* **TASK DETAILS**
Say, as a bare number, how many lines of the listing contain "computer".

* **EXTRACTED ENTRIES**
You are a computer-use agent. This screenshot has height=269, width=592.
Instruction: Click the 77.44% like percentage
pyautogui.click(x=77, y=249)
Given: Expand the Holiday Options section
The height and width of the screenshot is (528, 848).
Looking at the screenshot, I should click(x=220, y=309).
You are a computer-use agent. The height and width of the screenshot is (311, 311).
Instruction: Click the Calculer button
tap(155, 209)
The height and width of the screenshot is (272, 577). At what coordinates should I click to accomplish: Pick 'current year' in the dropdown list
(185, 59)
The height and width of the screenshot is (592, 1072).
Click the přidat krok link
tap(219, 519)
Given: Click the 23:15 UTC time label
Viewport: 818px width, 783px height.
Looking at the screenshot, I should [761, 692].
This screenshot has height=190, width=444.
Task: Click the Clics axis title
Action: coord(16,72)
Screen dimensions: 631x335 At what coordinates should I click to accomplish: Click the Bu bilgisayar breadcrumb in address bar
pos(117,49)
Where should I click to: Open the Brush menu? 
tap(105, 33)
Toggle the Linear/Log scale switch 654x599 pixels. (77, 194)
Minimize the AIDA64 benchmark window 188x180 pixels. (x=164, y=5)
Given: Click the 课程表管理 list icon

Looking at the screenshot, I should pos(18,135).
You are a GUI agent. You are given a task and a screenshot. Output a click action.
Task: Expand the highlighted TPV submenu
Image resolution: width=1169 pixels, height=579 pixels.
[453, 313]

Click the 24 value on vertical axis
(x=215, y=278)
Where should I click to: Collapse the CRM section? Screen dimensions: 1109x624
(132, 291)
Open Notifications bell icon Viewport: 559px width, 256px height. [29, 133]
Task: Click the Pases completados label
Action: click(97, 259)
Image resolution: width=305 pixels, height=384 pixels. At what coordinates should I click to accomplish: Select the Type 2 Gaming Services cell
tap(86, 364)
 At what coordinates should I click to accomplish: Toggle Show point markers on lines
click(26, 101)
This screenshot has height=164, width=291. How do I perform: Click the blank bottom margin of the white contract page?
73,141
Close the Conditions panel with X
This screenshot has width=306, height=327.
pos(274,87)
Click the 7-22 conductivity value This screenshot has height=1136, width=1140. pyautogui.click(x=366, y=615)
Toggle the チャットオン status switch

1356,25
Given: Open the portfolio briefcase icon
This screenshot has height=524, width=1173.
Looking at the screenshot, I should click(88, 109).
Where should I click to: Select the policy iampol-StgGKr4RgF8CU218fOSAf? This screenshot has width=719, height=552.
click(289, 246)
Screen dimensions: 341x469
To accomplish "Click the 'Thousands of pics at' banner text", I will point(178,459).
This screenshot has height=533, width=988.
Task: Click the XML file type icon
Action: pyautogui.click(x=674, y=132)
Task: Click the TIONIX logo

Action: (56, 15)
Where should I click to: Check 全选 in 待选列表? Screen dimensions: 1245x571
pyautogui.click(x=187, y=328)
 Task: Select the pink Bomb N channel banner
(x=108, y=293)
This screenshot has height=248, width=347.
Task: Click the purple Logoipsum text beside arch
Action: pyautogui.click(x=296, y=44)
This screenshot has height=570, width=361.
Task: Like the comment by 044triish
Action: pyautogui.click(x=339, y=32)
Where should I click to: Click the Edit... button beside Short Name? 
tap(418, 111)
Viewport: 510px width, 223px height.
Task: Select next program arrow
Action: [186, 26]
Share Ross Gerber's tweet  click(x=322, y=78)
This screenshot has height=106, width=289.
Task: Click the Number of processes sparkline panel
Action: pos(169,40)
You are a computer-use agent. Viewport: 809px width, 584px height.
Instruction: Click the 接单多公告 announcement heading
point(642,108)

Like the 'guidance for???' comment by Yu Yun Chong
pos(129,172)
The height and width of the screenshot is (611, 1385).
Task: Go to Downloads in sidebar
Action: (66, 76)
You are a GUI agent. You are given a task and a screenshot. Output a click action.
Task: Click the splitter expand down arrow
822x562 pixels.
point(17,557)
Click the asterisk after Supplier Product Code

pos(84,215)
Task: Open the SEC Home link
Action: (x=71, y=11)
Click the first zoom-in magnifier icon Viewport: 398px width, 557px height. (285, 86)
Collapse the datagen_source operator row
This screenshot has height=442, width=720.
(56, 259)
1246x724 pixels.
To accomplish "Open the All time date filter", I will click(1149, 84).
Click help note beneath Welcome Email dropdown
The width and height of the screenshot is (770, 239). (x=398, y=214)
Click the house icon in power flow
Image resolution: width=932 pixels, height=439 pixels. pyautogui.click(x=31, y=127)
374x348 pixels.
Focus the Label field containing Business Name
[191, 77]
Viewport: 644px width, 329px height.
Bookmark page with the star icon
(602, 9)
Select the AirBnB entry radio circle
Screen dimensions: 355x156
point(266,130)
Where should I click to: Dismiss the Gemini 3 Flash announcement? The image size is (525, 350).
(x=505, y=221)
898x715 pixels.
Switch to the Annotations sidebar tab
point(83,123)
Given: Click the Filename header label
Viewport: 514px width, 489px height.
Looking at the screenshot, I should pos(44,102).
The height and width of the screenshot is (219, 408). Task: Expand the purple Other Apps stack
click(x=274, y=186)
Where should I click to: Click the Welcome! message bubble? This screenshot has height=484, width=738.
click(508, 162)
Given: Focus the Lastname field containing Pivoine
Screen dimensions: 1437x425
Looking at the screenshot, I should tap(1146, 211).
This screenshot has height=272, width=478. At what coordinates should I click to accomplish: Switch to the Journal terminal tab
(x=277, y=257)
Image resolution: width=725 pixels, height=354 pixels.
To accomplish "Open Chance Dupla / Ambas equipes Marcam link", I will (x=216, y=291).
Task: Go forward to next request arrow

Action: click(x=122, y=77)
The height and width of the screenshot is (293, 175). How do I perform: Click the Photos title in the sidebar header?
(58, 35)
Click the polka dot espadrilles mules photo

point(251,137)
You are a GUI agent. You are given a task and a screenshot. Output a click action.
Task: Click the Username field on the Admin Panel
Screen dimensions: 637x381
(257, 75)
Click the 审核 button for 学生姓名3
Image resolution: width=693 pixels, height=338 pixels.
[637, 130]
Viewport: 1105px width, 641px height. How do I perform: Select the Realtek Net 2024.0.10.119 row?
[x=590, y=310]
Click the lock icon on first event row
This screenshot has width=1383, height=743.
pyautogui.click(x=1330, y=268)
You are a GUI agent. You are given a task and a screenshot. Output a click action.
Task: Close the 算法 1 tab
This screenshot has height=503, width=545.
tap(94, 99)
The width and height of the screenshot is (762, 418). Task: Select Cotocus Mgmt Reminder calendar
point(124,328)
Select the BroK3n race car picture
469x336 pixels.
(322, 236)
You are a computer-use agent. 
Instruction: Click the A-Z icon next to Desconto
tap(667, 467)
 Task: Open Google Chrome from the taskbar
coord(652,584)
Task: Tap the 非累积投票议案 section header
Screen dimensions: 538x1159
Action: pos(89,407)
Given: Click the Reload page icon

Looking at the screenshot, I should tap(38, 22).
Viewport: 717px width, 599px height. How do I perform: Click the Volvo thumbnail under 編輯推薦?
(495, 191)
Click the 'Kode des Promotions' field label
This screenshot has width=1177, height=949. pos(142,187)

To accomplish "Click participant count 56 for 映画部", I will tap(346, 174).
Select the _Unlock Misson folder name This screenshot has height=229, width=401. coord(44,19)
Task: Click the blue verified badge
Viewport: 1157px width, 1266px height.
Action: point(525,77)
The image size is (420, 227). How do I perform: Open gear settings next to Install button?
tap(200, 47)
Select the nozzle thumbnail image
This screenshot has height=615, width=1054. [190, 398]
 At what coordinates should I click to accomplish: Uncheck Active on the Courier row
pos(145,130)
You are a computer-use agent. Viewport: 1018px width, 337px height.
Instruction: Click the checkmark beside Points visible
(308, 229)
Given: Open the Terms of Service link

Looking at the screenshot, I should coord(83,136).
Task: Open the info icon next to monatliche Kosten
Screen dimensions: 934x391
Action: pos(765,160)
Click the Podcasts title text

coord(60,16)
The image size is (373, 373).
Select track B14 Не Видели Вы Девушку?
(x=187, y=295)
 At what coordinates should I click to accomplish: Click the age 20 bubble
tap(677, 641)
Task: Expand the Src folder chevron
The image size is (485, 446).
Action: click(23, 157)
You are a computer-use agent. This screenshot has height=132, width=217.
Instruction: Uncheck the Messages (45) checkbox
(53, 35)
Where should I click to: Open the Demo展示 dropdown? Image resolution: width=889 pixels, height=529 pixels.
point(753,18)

* **PROBLEM SOLUTION**
6